Exchange Archiving Overview

  • 7019130
  • 11-Dec-2015
  • 07-Aug-2017

Environment


Retain 3.x/4.x
Exchange Module

Situation


How do I archive Exchange properly?

Resolution


As an Exchange system admin, you have concerns about how to balance the needs of your organization’s data retentions needs with the limitations of Exchange.

Why Archiving to A Separate Server is Important

Your organization’s retention policy requires you to store years of data. With the average user receiving 120 emails a day, you are looking at over 40,000 messages a year, add that over 10 years, plus the calendar items, contact lists and so on, and you are looking at half a million items or more, just for an average user, then you have the heavy users that get a million items a year.
While you can certainly use Exchange’s retention features, but Exchange has quotas that keep it working, because we have learned from experience that if an Exchange mailbox has too many items, it suffers performance issues. http://blogs.technet.com/b/exchange/archive/2005/03/14/395229.aspx
The reality is that the vast majority of messages will never be accessed again by the user. So why keep them on the Exchange server, dragging it down?
Retain allows you to remove messages from the Exchange server so Exchange can do what it does best, which is making sure messages get to the right place and off load the long term storage of messages to a server that specializes in storage.

How Not To Lose Data

Out of the box Exchange allows users to receive mail, file it or trash it. When a user puts a message in the Deleted Items folder, they can then empty that folder, which moves the message into a semi-hidden folder called Recoverable Items. By default, Exchange will keep items in the Recoverable Items folder for 14 days and then remove them from disk. However, a user can right click on the Deleted Items folder and access “Recover deleted items…” which will bring up a dialog box where they can either recover the item to their inbox or purge the item which will immediately remove the item from disk.
While that is good for disk space, it is not so good for you when the men in the dark suits come, especially when they already have some incriminating messages sent from your mail servers, which they always do.
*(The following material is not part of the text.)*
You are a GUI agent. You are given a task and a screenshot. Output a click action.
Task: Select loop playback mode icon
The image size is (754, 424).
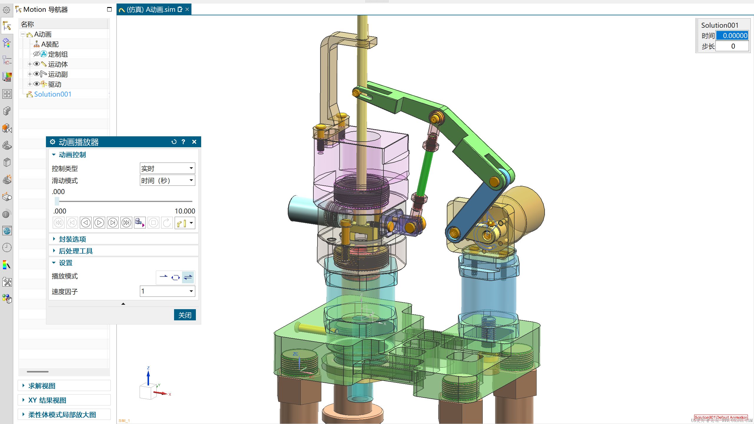pos(176,277)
Your job is to store all messages so when the lawyers come asking about certain messages you are able to comply with the request and not go to jail. Retain is here to help make that happen but you have to enable some settings in Exchange to make that work.

When the lawyers come and you put a Litigation hold on one or more users, nothing can magically make deleted message reappear. You need to have them stored somewhere, preferably someplace easier to reach then the tape backups. However, if you set things up properly Retain will have all the messages and you can give the lawyers the information they need quickly, easily and securely.

Retain is an archiving solution. It keeps a copy of all the messages and makes them easy to search. Retain is usually run once a day and it may take a few hours to download messages from Exchange. The initial dredge may take weeks. From now on what you need is a way to prevent users from being able to purge items from Exchange before Retain has a chance to storage all the messages.

Exchange does not have item level controls over messages in its own system. Exchange does not know if an individual item has been archived or not, so we need to find a way to copy all the messages.

How to Get A Complete Archive

The first thing you need to do is find a way to keep Exchange from deleting items until Retain has a chance to archive them. You could use a Litigation hold but there is the downside of having Exchange keep all items forever filling up your server. An In-Place Hold is very similar to a Litigation hold but is easier to set for the entire system (https://technet.microsoft.com/en-us/library/ff637980%28v=exchg.150%29.aspx).

You also want it rolling so it only lasts a limited amount of time, so your Exchange server does not experience performance issues due to excessive storage load. You want this time period to be long enough for your team to be able to detect and resolve issues before they become real problems. We recommend at least 14 days, but 60 days and up to 90 days is certainly a good idea.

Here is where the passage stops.